Submit one skcipher request per contiguous bio segment (a single
bio_vec) with data_unit_size = cc->sector_size, instead of one request
per sector.  E.g. the default 512-byte sector with a 4 KiB bio_vec
becomes one request of 8 data units; the crypto layer (the dun()
template, or a native driver) walks the per-sector IV as a data-unit
counter.  Because a bio_vec is one contiguous segment, the request uses
only the existing inline dmreq->sg_in[0]/sg_out[0] entry -- no per-bio
scatterlist allocation, and no regression on small random I/O.

crypt_alloc_tfms() wraps the skcipher in dun(<cipher>,<endian>) when
crypt_can_batch_dun() holds: an IV mode that is a data-unit counter (its
crypt_iv_operations sets dun_endian to the counter endianness -- "le" for
plain64, "be" for plain64be; non-counter modes such as lmk/tcw/eboiv
leave it NULL and are excluded), single-tfm, non-aead, and sector_size
512 or iv_large_sectors so the per-unit IV step is exactly one.  This is
the same kind of name rewrite as essiv(), done in the one alloc helper so
callers are unchanged.

DM_CRYPT selects CRYPTO_DUN and dun() resolves against a sync inner
cipher, so wrapping has no acceptable failure that the bare cipher would
survive -- there is no fallback; any error propagates.  (A config whose
only xts provider is async with no generic CRYPTO_XTS would now fail to
activate rather than silently run per-sector; generic xts is selected by
the dependency chain, so this does not arise in practice.)
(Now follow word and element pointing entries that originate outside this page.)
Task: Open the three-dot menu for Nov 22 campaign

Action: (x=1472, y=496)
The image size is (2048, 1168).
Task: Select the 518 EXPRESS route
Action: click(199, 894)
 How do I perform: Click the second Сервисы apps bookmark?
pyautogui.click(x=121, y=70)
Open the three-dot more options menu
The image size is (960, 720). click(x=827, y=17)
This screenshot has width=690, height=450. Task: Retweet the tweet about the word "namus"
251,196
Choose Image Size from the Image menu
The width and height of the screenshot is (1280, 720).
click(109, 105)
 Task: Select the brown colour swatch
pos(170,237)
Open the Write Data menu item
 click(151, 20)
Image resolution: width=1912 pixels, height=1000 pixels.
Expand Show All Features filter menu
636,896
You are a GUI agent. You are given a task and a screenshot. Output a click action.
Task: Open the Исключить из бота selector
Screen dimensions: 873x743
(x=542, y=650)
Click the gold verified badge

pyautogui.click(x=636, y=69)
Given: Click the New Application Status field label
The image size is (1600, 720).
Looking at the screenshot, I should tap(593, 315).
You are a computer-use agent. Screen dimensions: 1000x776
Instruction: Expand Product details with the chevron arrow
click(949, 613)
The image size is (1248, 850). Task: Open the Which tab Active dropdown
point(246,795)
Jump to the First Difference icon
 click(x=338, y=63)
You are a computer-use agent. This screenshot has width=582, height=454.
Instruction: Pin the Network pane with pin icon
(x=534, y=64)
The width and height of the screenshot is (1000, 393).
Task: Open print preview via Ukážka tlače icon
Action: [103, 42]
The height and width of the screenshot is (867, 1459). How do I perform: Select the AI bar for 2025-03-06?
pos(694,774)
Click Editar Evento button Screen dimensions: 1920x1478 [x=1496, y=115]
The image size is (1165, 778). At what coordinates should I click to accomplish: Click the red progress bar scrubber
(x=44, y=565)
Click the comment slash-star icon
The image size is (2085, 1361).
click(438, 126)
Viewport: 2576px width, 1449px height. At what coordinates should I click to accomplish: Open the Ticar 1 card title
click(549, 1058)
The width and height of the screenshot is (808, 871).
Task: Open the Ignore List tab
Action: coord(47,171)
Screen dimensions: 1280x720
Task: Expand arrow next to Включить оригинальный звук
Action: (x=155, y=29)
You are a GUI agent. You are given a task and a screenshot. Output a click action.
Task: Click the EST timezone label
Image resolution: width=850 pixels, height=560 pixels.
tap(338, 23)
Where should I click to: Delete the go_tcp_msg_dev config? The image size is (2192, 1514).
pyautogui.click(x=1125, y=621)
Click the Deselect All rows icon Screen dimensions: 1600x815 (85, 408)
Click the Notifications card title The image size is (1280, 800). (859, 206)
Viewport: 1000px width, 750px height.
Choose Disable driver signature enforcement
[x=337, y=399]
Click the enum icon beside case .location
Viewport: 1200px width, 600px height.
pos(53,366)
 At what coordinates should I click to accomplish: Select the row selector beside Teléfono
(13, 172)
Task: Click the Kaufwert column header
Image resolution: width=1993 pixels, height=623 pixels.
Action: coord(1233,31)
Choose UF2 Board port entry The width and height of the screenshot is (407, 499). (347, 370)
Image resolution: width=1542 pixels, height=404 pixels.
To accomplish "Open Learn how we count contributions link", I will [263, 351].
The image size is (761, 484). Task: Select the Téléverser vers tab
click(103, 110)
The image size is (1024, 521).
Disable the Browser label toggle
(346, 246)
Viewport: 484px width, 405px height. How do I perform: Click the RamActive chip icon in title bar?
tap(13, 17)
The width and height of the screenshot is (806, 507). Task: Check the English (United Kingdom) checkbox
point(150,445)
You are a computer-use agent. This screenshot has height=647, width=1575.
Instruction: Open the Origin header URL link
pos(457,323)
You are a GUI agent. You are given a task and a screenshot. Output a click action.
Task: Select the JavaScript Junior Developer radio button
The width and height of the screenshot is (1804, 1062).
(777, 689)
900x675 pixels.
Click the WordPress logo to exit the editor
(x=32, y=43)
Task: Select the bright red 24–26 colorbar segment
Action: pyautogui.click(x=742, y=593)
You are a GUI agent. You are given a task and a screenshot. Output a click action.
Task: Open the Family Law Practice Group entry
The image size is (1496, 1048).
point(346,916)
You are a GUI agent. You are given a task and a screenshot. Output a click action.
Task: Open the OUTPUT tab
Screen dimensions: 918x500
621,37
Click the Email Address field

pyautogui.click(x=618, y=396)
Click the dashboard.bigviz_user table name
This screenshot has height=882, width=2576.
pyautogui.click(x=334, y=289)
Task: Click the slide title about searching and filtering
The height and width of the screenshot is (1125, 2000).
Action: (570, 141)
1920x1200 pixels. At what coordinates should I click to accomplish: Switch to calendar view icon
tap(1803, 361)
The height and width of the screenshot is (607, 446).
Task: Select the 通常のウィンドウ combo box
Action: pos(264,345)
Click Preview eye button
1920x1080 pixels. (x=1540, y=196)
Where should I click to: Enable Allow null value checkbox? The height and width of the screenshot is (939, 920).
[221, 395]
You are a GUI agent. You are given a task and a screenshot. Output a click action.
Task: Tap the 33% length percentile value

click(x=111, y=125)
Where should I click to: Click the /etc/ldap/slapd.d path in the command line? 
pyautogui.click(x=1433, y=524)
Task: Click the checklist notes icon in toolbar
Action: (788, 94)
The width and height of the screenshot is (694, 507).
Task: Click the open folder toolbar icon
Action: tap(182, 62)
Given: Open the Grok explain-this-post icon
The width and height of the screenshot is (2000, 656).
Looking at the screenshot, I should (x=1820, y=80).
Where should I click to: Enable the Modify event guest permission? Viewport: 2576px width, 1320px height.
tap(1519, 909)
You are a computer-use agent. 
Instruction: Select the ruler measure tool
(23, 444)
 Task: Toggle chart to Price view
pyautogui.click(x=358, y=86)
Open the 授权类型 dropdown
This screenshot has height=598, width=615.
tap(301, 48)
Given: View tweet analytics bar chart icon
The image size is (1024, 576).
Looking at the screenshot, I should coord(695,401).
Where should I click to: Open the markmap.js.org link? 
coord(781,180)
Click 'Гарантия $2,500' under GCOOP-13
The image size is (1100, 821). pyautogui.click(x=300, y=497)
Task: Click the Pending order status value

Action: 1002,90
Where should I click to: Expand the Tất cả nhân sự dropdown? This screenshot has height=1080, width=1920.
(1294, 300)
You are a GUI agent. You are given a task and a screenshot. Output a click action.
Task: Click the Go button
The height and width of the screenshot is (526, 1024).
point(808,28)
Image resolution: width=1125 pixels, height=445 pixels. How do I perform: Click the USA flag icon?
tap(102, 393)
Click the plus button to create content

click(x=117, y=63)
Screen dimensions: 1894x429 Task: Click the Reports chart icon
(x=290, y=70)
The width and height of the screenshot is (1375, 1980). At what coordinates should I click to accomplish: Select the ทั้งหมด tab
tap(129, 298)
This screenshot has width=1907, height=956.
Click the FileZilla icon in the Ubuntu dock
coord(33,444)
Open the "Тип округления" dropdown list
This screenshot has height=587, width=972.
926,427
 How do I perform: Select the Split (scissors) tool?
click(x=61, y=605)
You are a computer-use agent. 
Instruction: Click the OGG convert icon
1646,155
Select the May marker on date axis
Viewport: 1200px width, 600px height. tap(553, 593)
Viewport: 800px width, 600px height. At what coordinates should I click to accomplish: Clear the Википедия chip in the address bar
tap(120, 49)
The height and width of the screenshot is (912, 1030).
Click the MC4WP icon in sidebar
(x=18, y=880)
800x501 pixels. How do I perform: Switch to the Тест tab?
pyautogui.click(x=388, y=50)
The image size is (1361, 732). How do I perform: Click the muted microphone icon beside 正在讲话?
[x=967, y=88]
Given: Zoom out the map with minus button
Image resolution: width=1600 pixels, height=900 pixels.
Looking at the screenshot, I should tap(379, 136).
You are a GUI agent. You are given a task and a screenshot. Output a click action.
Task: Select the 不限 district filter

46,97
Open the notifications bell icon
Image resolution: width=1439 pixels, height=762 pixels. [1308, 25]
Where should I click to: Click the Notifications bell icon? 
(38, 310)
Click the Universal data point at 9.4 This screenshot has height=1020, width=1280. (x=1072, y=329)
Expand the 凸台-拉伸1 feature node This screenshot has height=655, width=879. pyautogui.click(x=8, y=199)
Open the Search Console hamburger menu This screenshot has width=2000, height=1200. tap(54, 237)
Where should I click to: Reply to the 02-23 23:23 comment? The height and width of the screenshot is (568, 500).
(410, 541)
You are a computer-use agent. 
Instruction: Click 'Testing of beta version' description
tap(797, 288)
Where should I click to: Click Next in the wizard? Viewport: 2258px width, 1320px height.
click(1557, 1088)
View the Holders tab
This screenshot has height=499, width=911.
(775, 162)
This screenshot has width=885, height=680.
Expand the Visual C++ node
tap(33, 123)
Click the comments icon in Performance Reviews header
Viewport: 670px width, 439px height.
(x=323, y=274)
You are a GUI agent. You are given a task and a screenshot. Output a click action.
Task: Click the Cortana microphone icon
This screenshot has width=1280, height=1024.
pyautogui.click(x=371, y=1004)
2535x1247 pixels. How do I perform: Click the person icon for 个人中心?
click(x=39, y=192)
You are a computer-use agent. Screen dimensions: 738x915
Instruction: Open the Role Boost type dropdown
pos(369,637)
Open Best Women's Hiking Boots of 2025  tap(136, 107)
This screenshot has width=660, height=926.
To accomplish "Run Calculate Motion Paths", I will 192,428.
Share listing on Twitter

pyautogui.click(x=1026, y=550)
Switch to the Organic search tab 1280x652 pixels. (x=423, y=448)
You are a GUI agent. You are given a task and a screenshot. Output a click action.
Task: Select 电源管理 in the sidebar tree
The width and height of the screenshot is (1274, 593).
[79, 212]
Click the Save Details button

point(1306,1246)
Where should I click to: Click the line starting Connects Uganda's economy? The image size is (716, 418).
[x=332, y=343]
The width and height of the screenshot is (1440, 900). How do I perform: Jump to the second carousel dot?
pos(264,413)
crypt_convert_block_skcipher() handles both cases in one function: the
length is crypt_skcipher_len() -- a whole contiguous segment when
batching, else a single sector -- and data_unit_size is set
unconditionally (a dun() tfm reads it; a plain skcipher ignores it).  It
advances the bio iterators itself (as the aead path already does) and
reports the bytes processed, so crypt_convert() advances cc_sector /
tag_offset uniformly via one helper, no per-case duplication.

Verified byte-equivalent to the per-sector path: plain64 and plain64be
dm-crypt with dun() produce ciphertext bit-identical to an unpatched
kernel over a 256 MB device (xts-aes driving the split).

Signed-off-by: Leonid Ravich <[email protected]>
---
 drivers/md/Kconfig    |   1 +
 drivers/md/dm-crypt.c | 208 +++++++++++++++++++++++++++++++++---------
 2 files changed, 166 insertions(+), 43 deletions(-)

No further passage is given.